Please note: while comments on this post continue to be welcome, the giveaway is now over.
Jacinta Bunnell, author of Sometimes the Spoon Runs Away with Another Spoon, kindly sent me a copy of her book for review—as well as one to give away! To enter to win this imaginitive, gender-bending coloring book, please leave a comment at the end of this post. The winner will be randomly selected and notified by email—so please either friend me on facebook or include your email address in your comment so I can notify the winner.
Sometimes the Spoon, illustrated by Nathaniel Kusinitz, envisions what I am passionate about: a world where everyone can be themselves without fear.
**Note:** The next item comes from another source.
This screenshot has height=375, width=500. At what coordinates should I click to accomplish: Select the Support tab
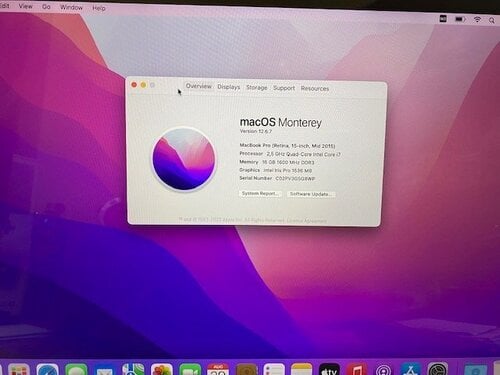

Each page offers a graphic/textual vignette—some re-imagine classic fairy tales, and others come fresh from Bunnell’s broad imagination. The book expands the definition of what it means to be a boy or a girl, as well as explores different family structures, races, levels of physical ability—all the different ways that people can look and act and be when they are simply themselves.
“Our culture ridicules sensitive boys, tough girls and other children who do not fit into gender categorization,” Bunnell writes in the book’s introduction. “If we allow all people to unfold naturally into their true selves, we pave the way for a healthier, more loving world.”
Kusinitz’s drawings are simple, whimsical, and engaging—as my five-year-old daughter attests. Ruby loved the page captioned “Marriage is so gay,” excitedly coloring the pair of brides atop a wedding cake.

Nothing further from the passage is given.